Required action =>
Output only the stretch of the listing that starts at the line containing "The image size is (470, 265)." and ends at the line containing "This screenshot has height=386, width=761.", reproduced exactly with both ends.

Data supplied =>
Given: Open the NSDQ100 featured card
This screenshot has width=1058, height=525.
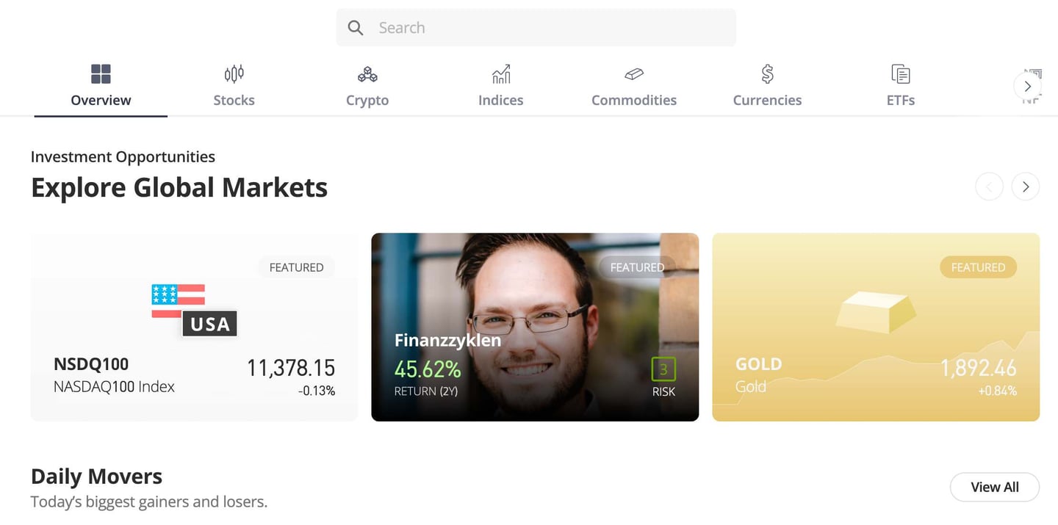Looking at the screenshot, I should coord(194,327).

--

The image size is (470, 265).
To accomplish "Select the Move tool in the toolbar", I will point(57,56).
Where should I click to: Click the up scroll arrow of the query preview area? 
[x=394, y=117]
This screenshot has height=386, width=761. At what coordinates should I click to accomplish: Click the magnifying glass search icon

...

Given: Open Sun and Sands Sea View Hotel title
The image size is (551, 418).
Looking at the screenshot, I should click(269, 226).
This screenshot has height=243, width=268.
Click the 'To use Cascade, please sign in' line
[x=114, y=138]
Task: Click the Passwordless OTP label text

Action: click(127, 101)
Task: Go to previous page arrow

Response area =>
The image size is (470, 265).
To accomplish "Select the Move tool in the toolbar", I will point(57,56).
Where should I click to: Click the up scroll arrow of the query preview area? 
[x=394, y=117]
This screenshot has height=386, width=761. At what coordinates should I click to accomplish: Click the magnifying glass search icon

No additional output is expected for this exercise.